(What to produce)
Filter the listing below for "Schwartau" and report every line that has it.

(Task inputs)

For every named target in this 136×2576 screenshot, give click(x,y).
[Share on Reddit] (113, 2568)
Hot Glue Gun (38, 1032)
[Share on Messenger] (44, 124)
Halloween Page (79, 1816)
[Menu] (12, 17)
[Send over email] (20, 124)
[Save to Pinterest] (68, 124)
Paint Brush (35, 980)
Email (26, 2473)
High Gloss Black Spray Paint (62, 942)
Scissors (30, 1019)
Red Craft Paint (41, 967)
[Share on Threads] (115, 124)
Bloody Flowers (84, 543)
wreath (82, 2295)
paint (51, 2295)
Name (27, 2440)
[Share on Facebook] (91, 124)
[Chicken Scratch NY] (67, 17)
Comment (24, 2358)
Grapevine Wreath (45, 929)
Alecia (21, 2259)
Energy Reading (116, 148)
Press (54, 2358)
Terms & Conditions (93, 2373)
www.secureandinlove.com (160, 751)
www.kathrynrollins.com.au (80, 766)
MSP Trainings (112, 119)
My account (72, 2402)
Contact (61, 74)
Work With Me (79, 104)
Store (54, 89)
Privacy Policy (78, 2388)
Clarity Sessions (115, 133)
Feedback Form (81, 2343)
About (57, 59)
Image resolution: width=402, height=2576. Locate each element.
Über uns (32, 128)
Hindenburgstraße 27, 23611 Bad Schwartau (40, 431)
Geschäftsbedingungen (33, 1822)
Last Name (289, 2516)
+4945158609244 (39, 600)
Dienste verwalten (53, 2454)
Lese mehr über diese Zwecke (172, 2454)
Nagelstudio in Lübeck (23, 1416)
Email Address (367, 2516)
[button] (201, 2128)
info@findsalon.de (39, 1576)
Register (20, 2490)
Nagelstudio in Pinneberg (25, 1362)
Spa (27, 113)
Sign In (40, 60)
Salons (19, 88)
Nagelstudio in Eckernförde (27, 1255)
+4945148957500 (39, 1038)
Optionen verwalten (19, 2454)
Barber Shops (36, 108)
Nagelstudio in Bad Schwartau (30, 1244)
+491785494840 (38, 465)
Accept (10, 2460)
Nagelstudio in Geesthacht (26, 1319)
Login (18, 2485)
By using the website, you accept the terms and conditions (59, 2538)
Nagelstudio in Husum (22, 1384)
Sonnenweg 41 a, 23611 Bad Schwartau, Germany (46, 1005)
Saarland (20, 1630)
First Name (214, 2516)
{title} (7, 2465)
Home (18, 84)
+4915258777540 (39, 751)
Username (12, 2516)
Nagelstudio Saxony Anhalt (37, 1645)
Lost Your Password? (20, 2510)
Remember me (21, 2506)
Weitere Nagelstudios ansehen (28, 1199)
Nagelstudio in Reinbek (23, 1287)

(Result of this task)
Hindenburgstraße 27, 23611 Bad Schwartau (40, 431)
Nagelstudio in Bad Schwartau (30, 1244)
Sonnenweg 41 a, 23611 Bad Schwartau, Germany (46, 1005)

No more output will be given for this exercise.